RECOMMENDATION: The Board recommends that the CI’s prior determination be modified as follows, effective as of the date of her prior medical separation:
UNFITTING CONDITION | VASRD CODE | RATING |
---|---|---|
Multiple Right Tibial Sesamoid Fractures | 5299-5284 | 20% |
COMBINED | 20% |
The following documentary evidence was considered:
Exhibit A. DD Form 294 dated 20110915, w/atchs.
Exhibit B. Service Treatment Record.
Exhibit C. Department of Veterans Affairs Treatment Record.
x
President
Physical Disability Board of Review
MEMORANDUM FOR DEPUTY COMMANDANT, MANPOWER & RESERVE AFFAIRS
COMMANDER, NAVY PERSONNEL COMMAND
Subj: PHYSICAL DISABILITY BOARD OF REVIEW (PDBR) RECOMMENDATIONS
Ref: (a) DoDI 6040.44
(b) PDBR ltr dtd
(c) PDBR ltr dtd
(d) PDBR ltr dtd
(d) PDBR ltr dtd
1. Pursuant to reference (a) I approve the recommendations of the Physical Disability Board of Review set forth in references (b) through (d).
2. The official records of the following individuals are to be corrected to reflect the stated disposition:
a. former USN: Placement on the Permanent Disability Retired List with a 30% disability rating effective 19 May 2004.

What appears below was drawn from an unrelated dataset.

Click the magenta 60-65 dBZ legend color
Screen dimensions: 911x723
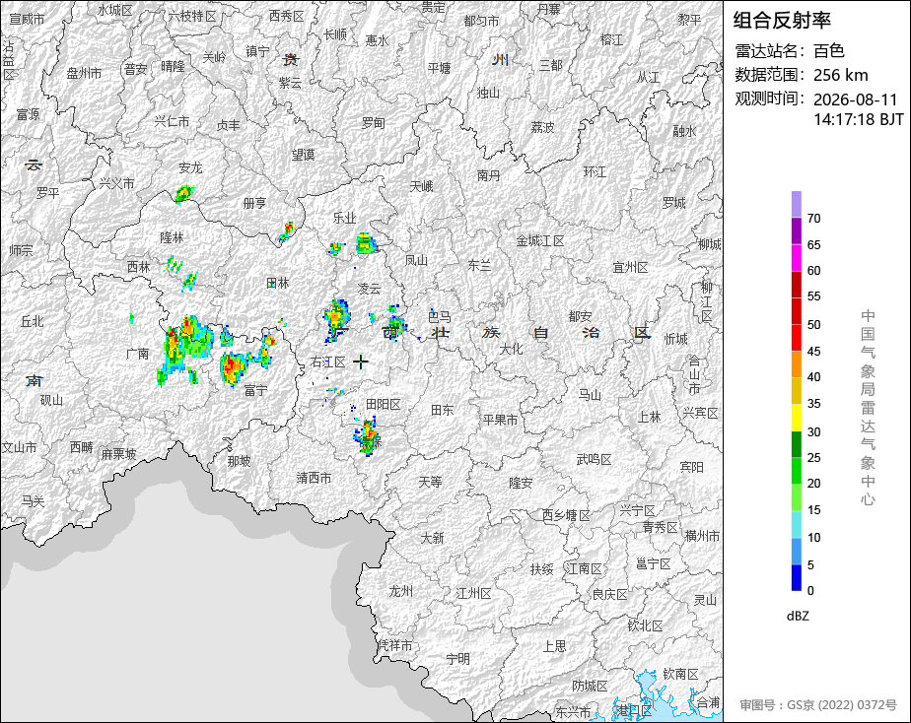(796, 258)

b. former USMC: Placement on the Permanent Disability Retired List with a 30% disability rating effective 15 April 2006.
c. former USN: Disability separation with entitlement to disability severance pay with a rating of 20% (increased from 10%) effective 3 February 2005.
d. former USMC: Placement on the Permanent Disability Retired List with a 60% disability rating effective 30 January 2008.
3. Please ensure all necessary actions are taken, included the recoupment of disability severance pay if warranted, to implement these decisions and that subject members are notified once those actions are completed.